The feature works well, and lets you plough through, for example, thumbnails of posted YouTube videos quickly and without the distractions of the regular web-browser view. 

We noticed other small tweaks to the user inteface, all contributing to making a more wholesome OS experience.

Ubuntu 12.04 Precise PangolinT

Ubuntu 12.04 allows a step-back view of an app's open windows by clicking again on the app's Dock icon

The System Setting panel is rendered larger, with an extra option labelled Privacy. With Ubuntu 12.04, Canonical has added a background logging system (Zeitgeist) to help catalogue files and system usage.
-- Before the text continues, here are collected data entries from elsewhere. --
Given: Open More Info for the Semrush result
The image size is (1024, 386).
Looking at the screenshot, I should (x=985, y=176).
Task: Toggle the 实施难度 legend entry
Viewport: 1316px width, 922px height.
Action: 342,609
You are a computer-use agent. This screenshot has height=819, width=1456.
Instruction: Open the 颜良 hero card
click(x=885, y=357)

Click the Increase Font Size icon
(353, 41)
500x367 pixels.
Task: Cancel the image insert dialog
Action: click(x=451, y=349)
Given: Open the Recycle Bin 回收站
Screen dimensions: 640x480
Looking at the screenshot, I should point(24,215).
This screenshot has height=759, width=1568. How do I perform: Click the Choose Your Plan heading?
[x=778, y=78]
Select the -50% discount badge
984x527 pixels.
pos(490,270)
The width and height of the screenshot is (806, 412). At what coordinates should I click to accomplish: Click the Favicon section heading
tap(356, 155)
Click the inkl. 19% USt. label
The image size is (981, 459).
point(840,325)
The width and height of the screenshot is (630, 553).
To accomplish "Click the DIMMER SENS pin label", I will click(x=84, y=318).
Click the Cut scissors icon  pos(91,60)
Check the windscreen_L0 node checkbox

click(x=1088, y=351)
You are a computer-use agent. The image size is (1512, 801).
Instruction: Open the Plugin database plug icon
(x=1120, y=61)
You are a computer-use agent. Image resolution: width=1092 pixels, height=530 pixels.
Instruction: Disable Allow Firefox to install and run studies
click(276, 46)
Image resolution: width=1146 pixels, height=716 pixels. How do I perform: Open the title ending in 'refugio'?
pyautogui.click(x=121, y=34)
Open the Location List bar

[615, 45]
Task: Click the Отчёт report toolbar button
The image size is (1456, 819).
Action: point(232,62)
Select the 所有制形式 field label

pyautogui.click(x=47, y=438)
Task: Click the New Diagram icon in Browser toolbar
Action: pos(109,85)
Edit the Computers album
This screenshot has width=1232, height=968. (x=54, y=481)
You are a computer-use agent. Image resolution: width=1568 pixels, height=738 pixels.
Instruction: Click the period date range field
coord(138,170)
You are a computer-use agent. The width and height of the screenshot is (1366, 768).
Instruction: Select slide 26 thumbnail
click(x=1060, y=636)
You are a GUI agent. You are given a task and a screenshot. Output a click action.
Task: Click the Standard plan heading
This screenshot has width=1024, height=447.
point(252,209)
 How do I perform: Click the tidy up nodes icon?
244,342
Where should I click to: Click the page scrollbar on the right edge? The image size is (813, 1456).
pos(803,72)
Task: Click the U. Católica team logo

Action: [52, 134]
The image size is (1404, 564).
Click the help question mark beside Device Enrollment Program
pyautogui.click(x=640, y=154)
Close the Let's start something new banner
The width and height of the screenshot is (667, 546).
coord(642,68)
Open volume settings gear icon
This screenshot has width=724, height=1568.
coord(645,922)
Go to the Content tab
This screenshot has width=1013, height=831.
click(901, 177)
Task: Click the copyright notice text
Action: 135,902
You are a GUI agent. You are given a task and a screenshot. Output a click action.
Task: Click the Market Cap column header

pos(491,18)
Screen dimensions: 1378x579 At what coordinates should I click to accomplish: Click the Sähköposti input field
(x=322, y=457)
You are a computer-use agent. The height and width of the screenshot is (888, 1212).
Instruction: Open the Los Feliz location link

The Privacy panel lets you manage this, even switch it off.

Ubuntu 12.04: Specs

  • 700MHz Intel/AMD processor
  • 384MB memory
  • 5GB drive space
  • 1024 x 768 monitor
  • 700MHz Intel/AMD processor
  • 384MB memory
  • 5GB drive space
  • 1024 x 768 monitor


The Unity interface alienated many users who prefer the older desktop GNOME or KDE shells, but the interface is slowly evolving into something more usable. Once the new HUD is truly integrated into essential applications, we may see how well the quick-find feature can maintain productivity. Ubuntu still has new-look growing pains but is definitely worth your close attention.